I don't know what point you are trying to make by simply posting links. Whatever it is, these links don't support your argument - that we can be certain of.
Imagine complaining about people posting links as a response on the internet.
If carefully taking in their contents is an inconvenience for you, I’ll spell it out: the general narrative you’re invoking about twitter was always paired with specific pretense that it was conservative views that were somehow being unfairly squashed in discourse on twitter. To the surprise of no one who actually observed discourse on twitter (or understands certain frequent flaws in conservative psychology) it actually turns out that’s not true; they were plenty well represented and even arguably overamplified.
Does this mean progressives were oppressed on twitter? You tell me — if you want to tell the story that even progressive representation is the real problem to be solved on social media, be my guest. But it ain’t gonna stop it from being obvious that the story of twitter’s purchase as a virtuous crusade to bring balance to discourse where conservatives just couldn’t get fair treatment doesn’t hold water — in addition, of course, to the ways the ensuing circus has made it clear that balance not the new owner’s motivation.
Elon Musk bought Twitter so a "healthy social media alternative" is needed, one in which you should get "cancelled" if you disagree with the notion that "vociferous minorities" should be able to change the generally accepted meanings of words.
OMG that's Steve Texeira!! How did he go from being an evangelist and writing excellent books on the unmatched RAD IDE known as Delphi, to indulging in "Wokespeak" on behalf of Mozilla?
I wonder if Mozilla needs to be given the Elon treatment too. Getting rid of everyone except those responsible for the core browser functionality might be a good start.
After firing so many of their browser, browser engine, and docs employees to ensure their CEO got a bonus I don't really trust either the motive or the longevity of this.
I'm old enough to remember when Mozilla installed malware into browsers across the world just so they could show ads. That's as creepy or worse than what facebook has done. I'm not credulous enough to think that a company will violate user trust that way knows the first thing about creating healthy communities.

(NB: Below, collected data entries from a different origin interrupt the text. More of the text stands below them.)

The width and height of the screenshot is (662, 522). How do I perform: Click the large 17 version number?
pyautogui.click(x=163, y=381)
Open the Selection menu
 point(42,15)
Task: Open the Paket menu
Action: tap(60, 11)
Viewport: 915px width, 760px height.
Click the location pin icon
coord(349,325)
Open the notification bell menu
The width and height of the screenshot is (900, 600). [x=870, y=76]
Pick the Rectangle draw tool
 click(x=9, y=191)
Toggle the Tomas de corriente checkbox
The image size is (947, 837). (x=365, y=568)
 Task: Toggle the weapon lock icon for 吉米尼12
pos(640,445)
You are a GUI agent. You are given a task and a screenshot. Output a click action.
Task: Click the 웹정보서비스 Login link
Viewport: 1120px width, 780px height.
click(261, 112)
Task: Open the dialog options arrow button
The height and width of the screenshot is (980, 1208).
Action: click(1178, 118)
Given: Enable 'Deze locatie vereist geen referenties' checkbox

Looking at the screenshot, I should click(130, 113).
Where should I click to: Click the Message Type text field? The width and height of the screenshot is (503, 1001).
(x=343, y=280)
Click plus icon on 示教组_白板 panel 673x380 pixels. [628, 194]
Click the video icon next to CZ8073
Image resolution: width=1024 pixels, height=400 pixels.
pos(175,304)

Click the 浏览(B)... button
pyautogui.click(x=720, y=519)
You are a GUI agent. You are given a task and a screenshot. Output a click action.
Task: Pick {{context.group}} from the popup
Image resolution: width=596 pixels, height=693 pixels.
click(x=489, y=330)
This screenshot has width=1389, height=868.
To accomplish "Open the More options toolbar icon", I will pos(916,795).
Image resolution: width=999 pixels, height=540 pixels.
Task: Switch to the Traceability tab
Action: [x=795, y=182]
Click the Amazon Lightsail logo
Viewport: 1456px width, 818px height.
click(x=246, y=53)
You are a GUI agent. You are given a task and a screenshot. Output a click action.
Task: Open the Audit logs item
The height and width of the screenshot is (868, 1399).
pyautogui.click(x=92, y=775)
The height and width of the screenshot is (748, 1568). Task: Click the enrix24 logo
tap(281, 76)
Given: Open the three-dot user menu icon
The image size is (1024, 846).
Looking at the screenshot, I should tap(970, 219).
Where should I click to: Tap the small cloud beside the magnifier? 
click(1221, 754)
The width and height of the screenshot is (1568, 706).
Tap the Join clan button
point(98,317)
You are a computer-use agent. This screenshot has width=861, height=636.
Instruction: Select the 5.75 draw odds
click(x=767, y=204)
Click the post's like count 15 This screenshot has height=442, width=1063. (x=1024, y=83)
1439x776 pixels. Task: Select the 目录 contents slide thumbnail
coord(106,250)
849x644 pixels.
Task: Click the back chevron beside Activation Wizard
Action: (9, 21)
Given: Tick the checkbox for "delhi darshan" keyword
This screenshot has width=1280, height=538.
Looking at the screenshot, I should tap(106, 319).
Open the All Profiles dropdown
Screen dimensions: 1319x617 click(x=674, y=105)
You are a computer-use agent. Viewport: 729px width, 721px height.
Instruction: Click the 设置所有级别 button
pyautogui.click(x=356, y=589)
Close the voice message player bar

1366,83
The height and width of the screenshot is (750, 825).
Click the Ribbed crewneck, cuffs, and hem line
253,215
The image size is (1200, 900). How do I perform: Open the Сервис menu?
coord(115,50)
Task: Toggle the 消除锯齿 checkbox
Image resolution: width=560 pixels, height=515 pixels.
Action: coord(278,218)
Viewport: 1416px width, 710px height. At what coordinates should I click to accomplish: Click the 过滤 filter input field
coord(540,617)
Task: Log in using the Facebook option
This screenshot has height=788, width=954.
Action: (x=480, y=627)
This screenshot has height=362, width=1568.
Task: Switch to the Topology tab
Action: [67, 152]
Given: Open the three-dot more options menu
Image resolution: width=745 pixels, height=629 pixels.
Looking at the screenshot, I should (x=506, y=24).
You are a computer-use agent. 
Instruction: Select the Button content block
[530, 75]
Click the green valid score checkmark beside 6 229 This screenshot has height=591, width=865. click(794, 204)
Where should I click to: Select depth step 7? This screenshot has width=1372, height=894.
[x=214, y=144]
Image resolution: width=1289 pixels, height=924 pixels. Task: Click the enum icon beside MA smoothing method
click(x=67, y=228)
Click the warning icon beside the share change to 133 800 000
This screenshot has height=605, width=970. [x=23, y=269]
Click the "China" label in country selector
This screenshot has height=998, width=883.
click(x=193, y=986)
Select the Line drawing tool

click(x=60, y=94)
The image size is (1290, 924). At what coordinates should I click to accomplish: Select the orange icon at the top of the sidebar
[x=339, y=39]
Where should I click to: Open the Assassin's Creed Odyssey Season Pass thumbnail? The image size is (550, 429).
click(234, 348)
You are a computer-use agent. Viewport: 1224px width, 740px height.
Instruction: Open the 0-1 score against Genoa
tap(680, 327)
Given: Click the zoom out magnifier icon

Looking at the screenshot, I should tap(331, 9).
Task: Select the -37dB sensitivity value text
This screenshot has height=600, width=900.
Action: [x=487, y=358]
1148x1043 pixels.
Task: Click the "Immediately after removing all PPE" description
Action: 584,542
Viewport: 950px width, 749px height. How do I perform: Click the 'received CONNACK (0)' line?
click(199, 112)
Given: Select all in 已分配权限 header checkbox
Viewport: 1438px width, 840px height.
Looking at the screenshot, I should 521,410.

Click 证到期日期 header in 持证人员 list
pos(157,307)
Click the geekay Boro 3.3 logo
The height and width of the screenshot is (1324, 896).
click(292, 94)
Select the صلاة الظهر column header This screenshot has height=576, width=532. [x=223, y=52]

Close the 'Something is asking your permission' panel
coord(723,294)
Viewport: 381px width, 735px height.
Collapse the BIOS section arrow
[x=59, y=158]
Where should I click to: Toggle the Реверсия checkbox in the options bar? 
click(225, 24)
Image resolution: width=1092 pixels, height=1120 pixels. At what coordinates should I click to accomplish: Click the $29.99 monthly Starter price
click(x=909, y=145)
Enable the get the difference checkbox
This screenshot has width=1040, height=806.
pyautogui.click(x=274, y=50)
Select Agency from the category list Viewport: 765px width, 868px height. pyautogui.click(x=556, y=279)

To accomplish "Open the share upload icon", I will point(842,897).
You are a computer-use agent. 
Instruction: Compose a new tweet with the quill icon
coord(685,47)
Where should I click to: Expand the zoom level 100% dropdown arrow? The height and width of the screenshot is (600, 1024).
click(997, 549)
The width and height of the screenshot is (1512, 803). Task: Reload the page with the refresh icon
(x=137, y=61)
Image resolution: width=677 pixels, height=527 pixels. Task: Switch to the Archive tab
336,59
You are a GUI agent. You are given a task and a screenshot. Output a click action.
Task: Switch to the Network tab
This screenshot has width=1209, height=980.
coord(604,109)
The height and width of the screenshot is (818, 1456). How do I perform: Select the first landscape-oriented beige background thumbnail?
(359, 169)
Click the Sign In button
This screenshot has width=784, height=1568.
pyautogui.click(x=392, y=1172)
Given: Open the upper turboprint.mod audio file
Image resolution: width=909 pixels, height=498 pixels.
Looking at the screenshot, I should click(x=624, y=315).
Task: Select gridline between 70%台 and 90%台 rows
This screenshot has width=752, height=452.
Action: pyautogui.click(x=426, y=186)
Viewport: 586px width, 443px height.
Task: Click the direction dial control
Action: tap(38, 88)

Maybe Mozilla should focus on building a better browser for the masses and making money by themselves and not relying on Google's money as they once promised 14 years ago [0], rather than chasing costly distractions and fantasies like this with their already shrinking market share. [1][2][3]
Firefox (really) has nothing to offer, and the chronic decrease in users shows that it is only going down as Edge has already over taken it and Mozilla did that by themselves.
That doesn’t mean that healthy places cannot exist or thrive, but it means that there will always be demand for the unhealthy. Tech impacts society, but we’re mistaken if we think we can change human nature.
I’d expect the outcome of the research to reach a different conclusion than people expect. For instance, I don’t think the typical system of likes and followers will ever be healthy. Beware of early results though, because it always takes a while for a platform to mature enough to see if it withstands the test of millions of users, socially speaking.
My WIP theory is: people-oriented public broadcast mediums always deteriorate towards the unhealthy with massive scale. You can have one or the other, but not both. (People oriented means that there is a strong focus on the people, usually with real name and face, or emphasizing the user/display name)
Anecdotally, to illustrate the point:
- LinkedIn became a cesspool despite having a professional boring focus. My theory: because it’s people-oriented and public.
- Group chats have thrived and are very rarely problematic, despite likes and reacts everywhere. My theory: private groups with implicit trust. No need to build your personal brand.
- GitHub has not deteriorated (a bit perhaps, but very much usable still), despite having likes, being a public broadcast medium. My take: it’s because it is mostly content oriented.